Bu kadar eğitimli işsiz ortadayken bugün üniversiteye girmiş olan tek bir gencin bile mezun olduğunda iş bulma imkánı olabilecek mi?
Gençler nasıl mutlu olacak, geleceğimiz ne olacak, mesleği olanlar bu durumdayken mesleksiz olanların aç kalma sınırına yaklaşmaları nasıl engellenecek, nüfusunun yüzde 40'ı tarım sektöründe yer alan ama tarımı göçmüş bir ülke bu yükün altından nasıl kalkacak.
Size yemin ediyorum içimde büyük bir isyan duygusu var. Acıyorum, öfkeleniyorum bize kaybettirilen yıllara, geleceğimizin çalınmış olmasına, bunu yapanları da biliyorum ve onlardan tiksiniyorum. Kendi beslendikleri, içinden çıktıkları ülkeyi çökerttiler göz göre göre kısa vadeli çıkarları için. Bu duruma dur demek şansı vardı, onu da kaçırttılar hepimize.

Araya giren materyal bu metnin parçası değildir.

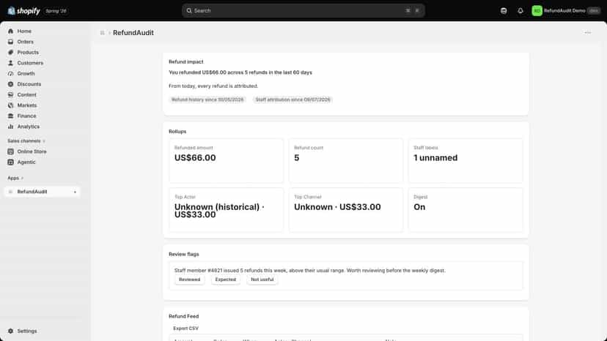
Task: Open Orders from sidebar
Action: point(25,42)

Şimdi merak ediyorum bakalım nasıl çıkacaklar işin içinden. Bir iki yıl içinde olup biteceklerden sonra kurulacak teknokratlar hükümetinin ertesi günü de buna benzer bir yazı yazmaya mecbur kalacağım gibi bir his var bende, bunu da bilin yani!